According to American sources, Yerevan is considering the possible resettlement of refugees from Karabakh to Syunik Province in southern Armenia. There are, in our opinion, at least two reasons for this.
The first is related to the desire of the current Armenian leadership to send as quickly as possible and preferably far away from the capital and the capital region refugees who have no reason at all to feel any sympathy for Nikol Pashinyan and his regime.
In this regard, it should be noted that official Yerevan not without reason believes that refugees, if they remain in the capital and its environs, will certainly support the opposition. And here we should not forget that at present the most prominent opposition Armenian politicians who can aspire to the highest office in the country are the natives of Karabakh, fellow countrymen of the refugees. In particular, former Armenian President Robert Kocharyan.
The second reason is to increase the population of the region in case of possible aggravation of the situation in this area, which separates the Nakhchivan autonomy from the rest of Azerbaijan and across which the notorious Zangezur corridor may take place.

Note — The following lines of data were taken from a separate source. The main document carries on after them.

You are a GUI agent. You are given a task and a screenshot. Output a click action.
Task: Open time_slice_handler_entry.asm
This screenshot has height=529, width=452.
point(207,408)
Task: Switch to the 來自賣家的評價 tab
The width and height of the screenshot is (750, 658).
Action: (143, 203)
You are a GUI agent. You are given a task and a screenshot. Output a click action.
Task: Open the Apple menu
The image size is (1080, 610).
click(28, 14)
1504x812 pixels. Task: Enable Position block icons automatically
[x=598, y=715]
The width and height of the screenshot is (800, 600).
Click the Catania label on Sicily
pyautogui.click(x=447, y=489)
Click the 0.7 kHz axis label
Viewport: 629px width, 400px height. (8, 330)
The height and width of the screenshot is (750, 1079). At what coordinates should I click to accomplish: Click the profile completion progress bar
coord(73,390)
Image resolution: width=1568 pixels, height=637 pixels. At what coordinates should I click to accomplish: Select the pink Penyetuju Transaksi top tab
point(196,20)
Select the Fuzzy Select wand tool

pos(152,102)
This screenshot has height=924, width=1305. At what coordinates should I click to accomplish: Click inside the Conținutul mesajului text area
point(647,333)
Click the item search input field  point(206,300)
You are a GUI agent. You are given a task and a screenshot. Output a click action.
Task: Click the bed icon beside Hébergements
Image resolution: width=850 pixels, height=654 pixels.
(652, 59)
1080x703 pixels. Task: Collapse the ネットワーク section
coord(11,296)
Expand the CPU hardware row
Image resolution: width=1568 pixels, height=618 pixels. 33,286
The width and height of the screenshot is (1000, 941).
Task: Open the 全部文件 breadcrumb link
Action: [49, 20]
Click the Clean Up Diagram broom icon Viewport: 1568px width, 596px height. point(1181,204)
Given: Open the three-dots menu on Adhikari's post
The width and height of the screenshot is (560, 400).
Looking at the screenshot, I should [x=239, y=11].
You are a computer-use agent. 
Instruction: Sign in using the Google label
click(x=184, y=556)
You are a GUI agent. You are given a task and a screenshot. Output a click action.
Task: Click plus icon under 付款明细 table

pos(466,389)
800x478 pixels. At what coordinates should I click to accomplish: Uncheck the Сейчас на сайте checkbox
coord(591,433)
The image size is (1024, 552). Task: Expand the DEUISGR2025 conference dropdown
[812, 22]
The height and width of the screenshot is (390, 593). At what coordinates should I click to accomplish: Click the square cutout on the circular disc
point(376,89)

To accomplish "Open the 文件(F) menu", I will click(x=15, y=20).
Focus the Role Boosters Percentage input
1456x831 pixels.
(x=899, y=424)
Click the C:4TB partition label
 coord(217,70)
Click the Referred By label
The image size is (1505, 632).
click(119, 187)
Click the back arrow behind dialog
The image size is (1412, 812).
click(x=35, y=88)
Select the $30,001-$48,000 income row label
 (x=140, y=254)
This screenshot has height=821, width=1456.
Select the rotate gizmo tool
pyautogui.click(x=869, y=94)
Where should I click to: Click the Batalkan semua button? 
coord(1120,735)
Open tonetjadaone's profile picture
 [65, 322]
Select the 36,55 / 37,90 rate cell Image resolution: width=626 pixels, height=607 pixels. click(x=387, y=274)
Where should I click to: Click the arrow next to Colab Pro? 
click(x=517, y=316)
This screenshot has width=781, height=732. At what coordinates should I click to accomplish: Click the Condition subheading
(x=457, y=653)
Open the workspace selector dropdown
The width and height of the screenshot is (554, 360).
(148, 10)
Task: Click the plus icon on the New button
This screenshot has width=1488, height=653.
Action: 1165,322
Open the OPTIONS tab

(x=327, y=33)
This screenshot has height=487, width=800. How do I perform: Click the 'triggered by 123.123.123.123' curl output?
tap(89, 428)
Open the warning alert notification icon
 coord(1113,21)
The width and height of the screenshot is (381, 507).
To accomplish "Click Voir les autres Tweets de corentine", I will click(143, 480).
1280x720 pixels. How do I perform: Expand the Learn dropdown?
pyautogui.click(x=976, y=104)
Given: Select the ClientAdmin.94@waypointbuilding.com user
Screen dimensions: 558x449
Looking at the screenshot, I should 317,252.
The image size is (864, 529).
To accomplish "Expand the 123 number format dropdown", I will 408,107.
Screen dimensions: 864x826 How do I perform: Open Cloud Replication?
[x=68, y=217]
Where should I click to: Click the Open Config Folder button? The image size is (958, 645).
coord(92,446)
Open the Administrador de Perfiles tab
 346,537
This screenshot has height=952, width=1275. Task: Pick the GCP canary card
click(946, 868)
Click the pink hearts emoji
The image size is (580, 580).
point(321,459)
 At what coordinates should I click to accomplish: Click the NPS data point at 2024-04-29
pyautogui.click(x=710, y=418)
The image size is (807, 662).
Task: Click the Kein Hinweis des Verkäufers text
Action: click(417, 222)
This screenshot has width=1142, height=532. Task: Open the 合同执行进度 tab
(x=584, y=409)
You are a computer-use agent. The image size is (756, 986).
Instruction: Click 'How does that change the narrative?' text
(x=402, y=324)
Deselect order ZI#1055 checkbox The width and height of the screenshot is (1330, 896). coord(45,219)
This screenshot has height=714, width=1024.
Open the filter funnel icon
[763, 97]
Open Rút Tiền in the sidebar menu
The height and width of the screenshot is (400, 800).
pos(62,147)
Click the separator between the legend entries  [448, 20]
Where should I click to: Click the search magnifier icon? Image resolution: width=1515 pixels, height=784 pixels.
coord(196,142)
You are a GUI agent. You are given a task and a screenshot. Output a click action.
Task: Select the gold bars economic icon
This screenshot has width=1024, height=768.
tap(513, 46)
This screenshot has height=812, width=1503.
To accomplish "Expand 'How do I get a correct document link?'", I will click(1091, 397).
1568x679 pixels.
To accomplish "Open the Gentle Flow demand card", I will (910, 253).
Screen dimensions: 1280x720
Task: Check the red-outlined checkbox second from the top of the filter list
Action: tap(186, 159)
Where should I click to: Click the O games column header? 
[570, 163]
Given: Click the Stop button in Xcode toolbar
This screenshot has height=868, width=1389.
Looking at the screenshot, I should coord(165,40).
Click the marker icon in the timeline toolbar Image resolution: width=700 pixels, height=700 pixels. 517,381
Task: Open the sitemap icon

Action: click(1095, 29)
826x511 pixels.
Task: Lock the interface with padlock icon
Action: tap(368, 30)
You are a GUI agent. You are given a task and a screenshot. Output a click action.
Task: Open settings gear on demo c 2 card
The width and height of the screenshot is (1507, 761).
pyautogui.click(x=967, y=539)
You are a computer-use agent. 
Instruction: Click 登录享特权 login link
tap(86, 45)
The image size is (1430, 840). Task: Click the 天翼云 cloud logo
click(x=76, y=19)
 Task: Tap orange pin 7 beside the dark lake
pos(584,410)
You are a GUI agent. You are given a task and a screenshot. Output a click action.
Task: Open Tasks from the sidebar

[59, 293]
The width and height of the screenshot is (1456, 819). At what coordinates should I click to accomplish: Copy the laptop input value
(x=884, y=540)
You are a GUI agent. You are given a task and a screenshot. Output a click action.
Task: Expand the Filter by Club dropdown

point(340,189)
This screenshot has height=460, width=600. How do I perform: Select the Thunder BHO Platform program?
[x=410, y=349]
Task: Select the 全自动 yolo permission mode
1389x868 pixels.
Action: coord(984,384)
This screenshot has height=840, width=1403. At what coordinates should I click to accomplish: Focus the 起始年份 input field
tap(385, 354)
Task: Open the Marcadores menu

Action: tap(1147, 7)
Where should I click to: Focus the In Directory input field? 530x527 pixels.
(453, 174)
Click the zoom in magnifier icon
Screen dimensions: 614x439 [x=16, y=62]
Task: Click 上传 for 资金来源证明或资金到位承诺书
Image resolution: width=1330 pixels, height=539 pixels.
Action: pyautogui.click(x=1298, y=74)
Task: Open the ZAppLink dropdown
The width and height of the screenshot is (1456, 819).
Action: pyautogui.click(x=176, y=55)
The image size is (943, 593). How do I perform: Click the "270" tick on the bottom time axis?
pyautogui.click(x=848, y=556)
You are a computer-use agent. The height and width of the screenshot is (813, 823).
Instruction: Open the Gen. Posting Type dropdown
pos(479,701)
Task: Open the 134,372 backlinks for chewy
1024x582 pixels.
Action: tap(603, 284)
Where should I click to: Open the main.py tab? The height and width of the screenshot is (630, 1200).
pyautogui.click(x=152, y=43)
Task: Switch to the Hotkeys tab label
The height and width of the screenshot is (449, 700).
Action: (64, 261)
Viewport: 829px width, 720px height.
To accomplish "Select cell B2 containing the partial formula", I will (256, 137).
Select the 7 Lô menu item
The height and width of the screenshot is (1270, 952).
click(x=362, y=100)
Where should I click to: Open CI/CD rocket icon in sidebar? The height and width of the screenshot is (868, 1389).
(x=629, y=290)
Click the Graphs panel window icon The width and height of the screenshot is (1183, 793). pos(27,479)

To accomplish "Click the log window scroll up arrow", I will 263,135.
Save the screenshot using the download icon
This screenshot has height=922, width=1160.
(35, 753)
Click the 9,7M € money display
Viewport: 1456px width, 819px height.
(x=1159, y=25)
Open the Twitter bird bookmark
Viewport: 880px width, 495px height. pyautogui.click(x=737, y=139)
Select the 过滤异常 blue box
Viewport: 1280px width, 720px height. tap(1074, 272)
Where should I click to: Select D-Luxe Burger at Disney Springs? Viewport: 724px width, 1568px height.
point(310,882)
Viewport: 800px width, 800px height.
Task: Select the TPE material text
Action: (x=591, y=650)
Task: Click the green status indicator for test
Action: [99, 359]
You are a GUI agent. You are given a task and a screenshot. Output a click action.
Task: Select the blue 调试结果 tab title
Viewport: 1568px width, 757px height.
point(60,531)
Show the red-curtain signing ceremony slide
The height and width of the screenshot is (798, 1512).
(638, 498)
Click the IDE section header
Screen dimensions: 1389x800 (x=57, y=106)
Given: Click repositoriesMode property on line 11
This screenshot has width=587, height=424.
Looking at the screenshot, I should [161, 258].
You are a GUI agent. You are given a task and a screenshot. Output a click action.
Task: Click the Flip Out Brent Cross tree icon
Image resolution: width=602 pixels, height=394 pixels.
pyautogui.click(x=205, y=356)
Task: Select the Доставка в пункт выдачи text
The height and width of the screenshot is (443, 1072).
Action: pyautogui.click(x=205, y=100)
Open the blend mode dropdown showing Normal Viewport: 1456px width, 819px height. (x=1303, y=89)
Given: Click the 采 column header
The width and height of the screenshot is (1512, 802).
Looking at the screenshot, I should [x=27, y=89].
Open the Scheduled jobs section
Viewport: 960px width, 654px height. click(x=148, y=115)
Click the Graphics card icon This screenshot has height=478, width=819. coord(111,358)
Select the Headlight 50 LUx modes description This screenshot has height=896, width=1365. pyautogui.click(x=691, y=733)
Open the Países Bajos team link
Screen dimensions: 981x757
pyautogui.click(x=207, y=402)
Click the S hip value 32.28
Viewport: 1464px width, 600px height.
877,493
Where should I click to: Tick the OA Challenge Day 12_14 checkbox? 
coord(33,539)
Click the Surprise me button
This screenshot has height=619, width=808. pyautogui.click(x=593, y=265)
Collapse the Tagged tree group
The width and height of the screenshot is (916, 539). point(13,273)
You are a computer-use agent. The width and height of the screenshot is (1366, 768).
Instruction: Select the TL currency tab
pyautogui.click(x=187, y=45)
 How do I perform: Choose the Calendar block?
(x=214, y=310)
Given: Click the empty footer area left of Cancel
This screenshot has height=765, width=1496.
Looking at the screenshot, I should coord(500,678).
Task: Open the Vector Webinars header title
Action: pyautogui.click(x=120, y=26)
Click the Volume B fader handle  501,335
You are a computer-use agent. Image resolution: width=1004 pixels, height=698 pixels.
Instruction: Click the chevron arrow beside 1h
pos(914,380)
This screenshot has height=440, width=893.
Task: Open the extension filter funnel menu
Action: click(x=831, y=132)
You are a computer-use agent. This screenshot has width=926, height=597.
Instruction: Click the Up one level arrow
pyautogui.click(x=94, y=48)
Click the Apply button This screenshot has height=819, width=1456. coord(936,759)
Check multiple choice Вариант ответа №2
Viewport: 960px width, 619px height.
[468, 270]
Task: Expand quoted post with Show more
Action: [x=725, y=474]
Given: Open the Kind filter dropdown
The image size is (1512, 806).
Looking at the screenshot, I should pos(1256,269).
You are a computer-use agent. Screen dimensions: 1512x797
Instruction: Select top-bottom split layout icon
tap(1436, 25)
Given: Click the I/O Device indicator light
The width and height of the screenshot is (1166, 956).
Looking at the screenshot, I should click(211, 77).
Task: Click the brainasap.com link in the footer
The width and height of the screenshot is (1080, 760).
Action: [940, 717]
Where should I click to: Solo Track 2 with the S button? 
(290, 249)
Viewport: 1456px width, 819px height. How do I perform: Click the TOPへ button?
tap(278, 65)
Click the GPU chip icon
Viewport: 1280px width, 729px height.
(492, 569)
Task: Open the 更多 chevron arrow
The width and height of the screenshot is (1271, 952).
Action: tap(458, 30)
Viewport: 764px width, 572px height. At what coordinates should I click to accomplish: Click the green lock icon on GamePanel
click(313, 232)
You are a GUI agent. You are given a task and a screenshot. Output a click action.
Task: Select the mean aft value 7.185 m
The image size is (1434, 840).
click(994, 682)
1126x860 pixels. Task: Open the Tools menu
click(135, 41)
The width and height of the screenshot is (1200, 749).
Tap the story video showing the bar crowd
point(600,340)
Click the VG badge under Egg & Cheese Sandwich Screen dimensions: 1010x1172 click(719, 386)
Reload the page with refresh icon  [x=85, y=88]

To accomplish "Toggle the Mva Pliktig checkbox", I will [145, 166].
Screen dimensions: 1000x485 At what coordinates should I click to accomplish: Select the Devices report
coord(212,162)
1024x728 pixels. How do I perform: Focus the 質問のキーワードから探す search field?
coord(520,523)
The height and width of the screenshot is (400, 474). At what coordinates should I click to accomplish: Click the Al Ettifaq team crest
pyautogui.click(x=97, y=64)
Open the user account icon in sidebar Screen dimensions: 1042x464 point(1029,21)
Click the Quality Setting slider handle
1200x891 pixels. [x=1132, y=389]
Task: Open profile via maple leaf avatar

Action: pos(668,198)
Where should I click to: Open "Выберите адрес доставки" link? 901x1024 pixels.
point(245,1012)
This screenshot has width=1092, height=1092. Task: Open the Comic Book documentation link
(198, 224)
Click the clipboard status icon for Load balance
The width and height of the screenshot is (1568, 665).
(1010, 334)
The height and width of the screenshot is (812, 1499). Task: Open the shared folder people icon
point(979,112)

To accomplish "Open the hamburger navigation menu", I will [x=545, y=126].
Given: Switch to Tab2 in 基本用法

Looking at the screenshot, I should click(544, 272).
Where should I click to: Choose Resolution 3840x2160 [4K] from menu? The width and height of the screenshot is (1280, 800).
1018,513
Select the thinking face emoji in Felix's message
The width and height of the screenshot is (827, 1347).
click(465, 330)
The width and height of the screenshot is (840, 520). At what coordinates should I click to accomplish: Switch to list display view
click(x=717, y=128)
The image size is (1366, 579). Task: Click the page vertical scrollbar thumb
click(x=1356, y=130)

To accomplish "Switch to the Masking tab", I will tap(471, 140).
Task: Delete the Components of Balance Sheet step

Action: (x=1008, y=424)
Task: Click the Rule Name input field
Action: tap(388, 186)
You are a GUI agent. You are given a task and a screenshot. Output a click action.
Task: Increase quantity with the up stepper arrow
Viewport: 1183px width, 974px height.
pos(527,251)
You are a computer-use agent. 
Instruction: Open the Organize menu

So far, no more than 130 thousand people live on the territory of this 4,500 square kilometer area, which is considered depressed, and their attitude to the construction of the Azerbaijani infrastructure project can generally be qualified as indifferent. But the resettlement of at least a couple or three tens of thousands of more than a hundred thousand refugees from Artsakh, who are extremely anti-Azerbaijani, can radically change the mood in Syunik. And thus significantly complicate the construction of the Zangezur corridor.
At least, this is how Baku views the possible consequences of the resettlement of refugees in this region. Moreover, this is interpreted as another ploy by Yerevan to avoid the opening of the transportation route through Armenian territory, which was officially promised by Pashinyan after the end of the Second Karabakh War in November 2020. In this regard, the Azerbaijani president even suggested that his country might have no choice but to «forcibly», i.e. by military force, open the Zangezur corridor and connect the Nakhchivan autonomy with the main territory of the republic.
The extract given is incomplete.